A few weeks ago I went to the San Jose Museum of Art, which is showing an exhibition of Brett Weston’s prints. (It runs until January 2023, and if you are in the area I highly recommend it.) As always, I found that seeing the work of great photographers was equal parts inspiration (“I must go out and make more photographs”) and dejection (“but they will never be this good”).
But we will never improve without practice. And, as Brett’s father, Edward Weston, once observed: “I should be able to look down at my feet and see something to photograph.” So one evening I took my SInar F1 and 3 film-holders loaded with FP4+ down to the local park to see what I could find.
Large format cameras offer the promise of outstanding quality and unparalleled flexibility. They also offer countless opportunities for getting things wrong, and the fact that I got 5 almost usable frames out of 6 sheets is, by my standards, excellent work. I loaded six (and only six) sheets, and each one was loaded correctly, with the emulsion side facing the lens and with a minimum of dust on the film. Nothing was exposed twice, or not exposed at all. The only failure was when I inserted the film holder, pulled out the dark slide, reached for the cable release, and then realised that I had forgotten to close the shutter after composing the image, giving me an absurdly overexposed negative.
The Sinar F1 is a monorail camera, primarily designed for studio work. Bulky rather than heavy, it can, with some effort, be packed flat enough to fit in a backpack, or be carried awkwardly by the central rail. It does offer a full range of movements, however, plus a built-in calculator for estimating the correct tilts and swings for getting the correct plane of focus.
As I set it up, I realised those movements would be useful. There are several redwoods in the park, and I decided to photograph their partly-exposed roots. By tilting the front standard forwards, I was able to adjust the plane of focus so that everything on the ground in front of me was sharp.

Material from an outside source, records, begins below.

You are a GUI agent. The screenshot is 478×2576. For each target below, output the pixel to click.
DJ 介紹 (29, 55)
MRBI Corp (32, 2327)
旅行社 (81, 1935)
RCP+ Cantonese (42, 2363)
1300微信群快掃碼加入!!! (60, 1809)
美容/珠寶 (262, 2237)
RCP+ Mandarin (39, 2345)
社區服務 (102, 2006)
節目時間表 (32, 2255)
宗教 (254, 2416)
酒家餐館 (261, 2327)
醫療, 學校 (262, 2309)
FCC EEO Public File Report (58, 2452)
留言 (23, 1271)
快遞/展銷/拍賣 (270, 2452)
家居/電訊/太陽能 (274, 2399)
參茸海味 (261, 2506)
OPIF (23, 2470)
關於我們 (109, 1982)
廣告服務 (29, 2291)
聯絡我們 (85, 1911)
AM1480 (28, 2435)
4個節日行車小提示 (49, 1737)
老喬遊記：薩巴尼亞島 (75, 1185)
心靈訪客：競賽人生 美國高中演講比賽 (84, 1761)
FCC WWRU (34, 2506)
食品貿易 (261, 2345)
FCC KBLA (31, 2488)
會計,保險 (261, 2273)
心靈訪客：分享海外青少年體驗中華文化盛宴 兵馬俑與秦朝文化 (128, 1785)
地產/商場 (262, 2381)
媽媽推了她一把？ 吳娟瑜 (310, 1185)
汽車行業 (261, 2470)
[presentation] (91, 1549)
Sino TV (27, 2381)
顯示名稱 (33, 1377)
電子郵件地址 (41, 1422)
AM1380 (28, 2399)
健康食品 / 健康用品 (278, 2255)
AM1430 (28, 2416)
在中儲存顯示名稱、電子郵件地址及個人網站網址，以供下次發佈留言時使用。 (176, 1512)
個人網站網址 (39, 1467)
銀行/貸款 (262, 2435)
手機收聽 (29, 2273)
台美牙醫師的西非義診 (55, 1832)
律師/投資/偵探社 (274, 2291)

It was getting towards sunset, and for the most part the trees were out of direct light, creating a relatively flat, low-contrast scene. Because of this I decided I would increase development slightly to compensate.
I made a couple of exposures of the first tree, and then moved on to the second one, whose roots were capturing the final rays of the setting sun.
The final tree had its most interesting root structure on the shadow side, so I set up the camera there and made one final exposure.
I’m most pleased with the first two images. I made a fairly straight darkroom print, with some burning in of the corners, on grade 3.5 paper, and the range of tones has come out well. The second two are less successful – the light in them is too contrasty, and although it brings out the shapes of the roots well, it does so at the expense of tonality.
The final image, made with the sun behind the tree, has a bright mark coming down from the top-right corner. Lens flare? Some internal reflection in the camera? I was able to tidy up the scanned image slightly, but a darkroom print would be exceptionally difficult to correct. Still, two reasonable images out of six frames is not bad going.
I developed the film in Eco Pro diluted 1:1 for 11.5 minutes at 20°C, instead of the normal 10 minutes. (And yes, a more dedicated Zone-system practitioner would have developed the second two sheets for N-1 development instead.) Scanned on an Epson V700, or printed on an Omega D2 enlarger.